─── Selected text ───

Q. A magnetic flux through a stationary loop with a resistance R varies during the time interval τ as , φ = at (τ – t). Find the amount of heat generated in the loop during that time

(a) $ \displaystyle \frac{a\tau^2}{2R}$

(b) $\displaystyle \frac{a^2 \tau^3}{2R}$

(c) $ \displaystyle \frac{2 a^2 \tau^3}{3R}$

(d) $ \displaystyle \frac{a \tau}{3 R}$

Ans: (b)

───

» Short task A:
Answer these questions about the magnetic flux problem above, one answer per line, marked the same way:
(i) What expression does the problem give for the flux through the loop?
(ii) What quantity does the problem ask you to find?
(iii) Which lettered option is given as the answer?

─── Provided records ───

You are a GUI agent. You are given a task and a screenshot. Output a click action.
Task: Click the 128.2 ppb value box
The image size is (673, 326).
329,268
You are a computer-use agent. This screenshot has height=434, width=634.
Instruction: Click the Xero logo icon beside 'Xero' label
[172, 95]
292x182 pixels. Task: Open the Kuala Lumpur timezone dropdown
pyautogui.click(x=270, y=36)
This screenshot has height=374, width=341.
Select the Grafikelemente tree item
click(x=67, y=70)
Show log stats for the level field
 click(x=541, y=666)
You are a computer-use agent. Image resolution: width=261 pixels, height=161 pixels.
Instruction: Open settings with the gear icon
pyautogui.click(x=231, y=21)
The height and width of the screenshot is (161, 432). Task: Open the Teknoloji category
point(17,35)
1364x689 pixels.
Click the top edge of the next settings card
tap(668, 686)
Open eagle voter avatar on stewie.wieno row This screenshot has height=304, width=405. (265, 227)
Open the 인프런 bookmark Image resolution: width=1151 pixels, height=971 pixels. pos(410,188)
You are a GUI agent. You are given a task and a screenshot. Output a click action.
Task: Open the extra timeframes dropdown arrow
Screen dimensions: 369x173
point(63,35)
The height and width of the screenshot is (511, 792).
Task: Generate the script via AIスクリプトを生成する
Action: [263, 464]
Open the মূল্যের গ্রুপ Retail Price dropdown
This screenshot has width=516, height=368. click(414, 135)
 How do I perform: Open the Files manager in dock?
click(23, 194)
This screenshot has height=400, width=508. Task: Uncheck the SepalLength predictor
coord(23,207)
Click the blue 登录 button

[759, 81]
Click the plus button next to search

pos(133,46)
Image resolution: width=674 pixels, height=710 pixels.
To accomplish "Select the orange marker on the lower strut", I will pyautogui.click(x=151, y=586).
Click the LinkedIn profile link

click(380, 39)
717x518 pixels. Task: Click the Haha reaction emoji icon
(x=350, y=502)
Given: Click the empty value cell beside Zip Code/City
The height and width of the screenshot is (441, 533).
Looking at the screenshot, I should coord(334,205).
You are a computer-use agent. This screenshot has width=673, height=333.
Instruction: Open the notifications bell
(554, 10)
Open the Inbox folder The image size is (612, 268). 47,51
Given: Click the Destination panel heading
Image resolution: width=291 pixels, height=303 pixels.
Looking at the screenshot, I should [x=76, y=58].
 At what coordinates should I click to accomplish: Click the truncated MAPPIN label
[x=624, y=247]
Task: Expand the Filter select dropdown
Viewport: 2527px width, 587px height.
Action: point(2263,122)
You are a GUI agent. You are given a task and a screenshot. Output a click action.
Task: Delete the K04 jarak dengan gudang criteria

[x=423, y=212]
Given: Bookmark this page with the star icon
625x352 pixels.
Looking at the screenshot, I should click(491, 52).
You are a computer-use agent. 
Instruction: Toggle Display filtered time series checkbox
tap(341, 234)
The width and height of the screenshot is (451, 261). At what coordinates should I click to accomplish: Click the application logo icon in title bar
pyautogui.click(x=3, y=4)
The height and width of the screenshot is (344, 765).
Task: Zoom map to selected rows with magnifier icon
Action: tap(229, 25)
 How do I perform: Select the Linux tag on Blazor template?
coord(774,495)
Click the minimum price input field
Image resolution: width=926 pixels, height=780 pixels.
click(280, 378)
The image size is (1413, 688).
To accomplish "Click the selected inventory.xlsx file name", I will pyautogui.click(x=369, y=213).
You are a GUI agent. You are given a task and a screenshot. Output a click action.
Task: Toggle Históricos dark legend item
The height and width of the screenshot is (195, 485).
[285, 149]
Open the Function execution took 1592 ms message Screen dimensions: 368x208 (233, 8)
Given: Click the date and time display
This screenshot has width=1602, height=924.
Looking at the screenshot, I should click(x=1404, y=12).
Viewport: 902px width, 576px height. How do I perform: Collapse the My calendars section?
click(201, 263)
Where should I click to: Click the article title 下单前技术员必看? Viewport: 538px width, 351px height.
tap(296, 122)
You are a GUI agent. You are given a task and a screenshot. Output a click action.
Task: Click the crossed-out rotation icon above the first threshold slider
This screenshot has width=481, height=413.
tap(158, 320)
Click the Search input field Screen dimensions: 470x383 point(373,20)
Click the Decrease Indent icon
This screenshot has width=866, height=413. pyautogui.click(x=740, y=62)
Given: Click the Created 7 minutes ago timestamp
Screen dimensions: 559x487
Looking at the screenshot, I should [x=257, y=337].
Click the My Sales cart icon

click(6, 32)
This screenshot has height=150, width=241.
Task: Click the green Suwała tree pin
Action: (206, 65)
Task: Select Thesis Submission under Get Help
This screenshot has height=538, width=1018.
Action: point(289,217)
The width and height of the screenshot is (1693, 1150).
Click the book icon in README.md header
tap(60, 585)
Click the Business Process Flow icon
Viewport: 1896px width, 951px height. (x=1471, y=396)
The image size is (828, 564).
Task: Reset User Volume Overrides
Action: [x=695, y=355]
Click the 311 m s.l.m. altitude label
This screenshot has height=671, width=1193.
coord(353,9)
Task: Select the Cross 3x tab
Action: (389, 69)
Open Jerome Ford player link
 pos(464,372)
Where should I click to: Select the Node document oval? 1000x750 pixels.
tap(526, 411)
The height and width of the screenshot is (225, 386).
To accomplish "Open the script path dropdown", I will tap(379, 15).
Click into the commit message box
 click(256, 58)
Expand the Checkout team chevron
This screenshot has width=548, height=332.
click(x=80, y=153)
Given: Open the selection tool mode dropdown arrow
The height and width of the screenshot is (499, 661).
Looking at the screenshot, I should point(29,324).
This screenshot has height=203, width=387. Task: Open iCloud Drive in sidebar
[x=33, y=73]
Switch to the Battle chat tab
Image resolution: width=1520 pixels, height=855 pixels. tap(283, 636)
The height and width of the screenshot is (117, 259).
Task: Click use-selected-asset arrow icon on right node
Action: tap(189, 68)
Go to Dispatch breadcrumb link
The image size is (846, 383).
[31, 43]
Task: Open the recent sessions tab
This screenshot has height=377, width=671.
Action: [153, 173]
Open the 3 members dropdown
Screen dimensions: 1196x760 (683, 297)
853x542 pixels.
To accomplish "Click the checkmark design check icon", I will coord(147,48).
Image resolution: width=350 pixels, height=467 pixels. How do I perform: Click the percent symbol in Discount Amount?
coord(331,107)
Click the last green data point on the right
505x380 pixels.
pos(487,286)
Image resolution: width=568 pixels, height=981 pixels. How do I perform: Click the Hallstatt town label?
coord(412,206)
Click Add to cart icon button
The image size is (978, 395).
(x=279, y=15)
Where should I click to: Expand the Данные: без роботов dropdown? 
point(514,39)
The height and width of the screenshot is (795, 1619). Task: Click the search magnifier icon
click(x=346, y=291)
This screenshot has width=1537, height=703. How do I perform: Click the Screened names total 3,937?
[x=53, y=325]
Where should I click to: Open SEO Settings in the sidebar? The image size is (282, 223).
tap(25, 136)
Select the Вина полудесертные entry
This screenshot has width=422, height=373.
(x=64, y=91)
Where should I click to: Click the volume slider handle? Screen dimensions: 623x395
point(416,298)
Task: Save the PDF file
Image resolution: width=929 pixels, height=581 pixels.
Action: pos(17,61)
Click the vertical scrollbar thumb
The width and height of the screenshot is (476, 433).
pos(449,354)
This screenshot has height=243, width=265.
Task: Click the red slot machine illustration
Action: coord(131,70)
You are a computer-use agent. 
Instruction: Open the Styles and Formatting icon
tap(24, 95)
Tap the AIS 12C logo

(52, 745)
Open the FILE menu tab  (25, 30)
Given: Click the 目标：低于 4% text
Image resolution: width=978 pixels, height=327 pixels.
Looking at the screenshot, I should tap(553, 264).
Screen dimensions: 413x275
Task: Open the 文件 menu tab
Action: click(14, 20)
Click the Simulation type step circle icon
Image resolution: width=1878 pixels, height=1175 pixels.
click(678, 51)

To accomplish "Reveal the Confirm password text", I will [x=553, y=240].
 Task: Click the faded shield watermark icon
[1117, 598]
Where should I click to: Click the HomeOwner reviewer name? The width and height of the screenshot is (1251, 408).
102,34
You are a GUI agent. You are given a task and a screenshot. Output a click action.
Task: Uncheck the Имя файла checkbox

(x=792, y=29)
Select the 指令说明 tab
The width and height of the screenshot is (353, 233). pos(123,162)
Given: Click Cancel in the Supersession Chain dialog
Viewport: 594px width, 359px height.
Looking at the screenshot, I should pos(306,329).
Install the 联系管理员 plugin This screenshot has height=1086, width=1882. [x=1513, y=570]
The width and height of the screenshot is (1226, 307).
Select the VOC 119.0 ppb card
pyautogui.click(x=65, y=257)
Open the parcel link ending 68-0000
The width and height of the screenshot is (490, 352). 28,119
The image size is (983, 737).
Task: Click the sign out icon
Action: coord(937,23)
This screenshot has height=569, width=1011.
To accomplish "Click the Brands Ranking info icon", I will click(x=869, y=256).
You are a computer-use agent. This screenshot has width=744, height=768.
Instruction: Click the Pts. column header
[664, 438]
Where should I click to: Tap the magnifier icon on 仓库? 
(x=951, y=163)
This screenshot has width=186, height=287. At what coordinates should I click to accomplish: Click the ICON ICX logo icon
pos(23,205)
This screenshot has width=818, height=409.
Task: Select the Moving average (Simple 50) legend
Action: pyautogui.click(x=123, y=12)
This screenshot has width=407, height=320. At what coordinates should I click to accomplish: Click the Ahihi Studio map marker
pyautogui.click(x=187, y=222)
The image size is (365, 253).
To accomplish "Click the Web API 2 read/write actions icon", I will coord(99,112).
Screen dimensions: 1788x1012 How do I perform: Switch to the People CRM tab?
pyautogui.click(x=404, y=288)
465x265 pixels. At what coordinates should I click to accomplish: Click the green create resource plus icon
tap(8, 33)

───

» Short task B:
Rewrite the lines of the listing as a numbered list, from the line containing "The height and width of the screenshot is (161, 432)." down to the line containing "Action: [263, 464]", inclusive, and leave out any blank lines.

» Worked solution A:
(i) φ = at(τ – t)
(ii) The amount of heat generated in the loop during the time interval τ
(iii) (b)

» Worked solution B:
1. The height and width of the screenshot is (161, 432). Task: Open the Teknoloji category
2. point(17,35)
3. 1364x689 pixels.
4. Click the top edge of the next settings card
5. tap(668, 686)
6. Open eagle voter avatar on stewie.wieno row This screenshot has height=304, width=405. (265, 227)
7. Open the 인프런 bookmark Image resolution: width=1151 pixels, height=971 pixels. pos(410,188)
8. You are a GUI agent. You are given a task and a screenshot. Output a click action.
9. Task: Open the extra timeframes dropdown arrow
10. Screen dimensions: 369x173
11. point(63,35)
12. The height and width of the screenshot is (511, 792).
13. Task: Generate the script via AIスクリプトを生成する
14. Action: [263, 464]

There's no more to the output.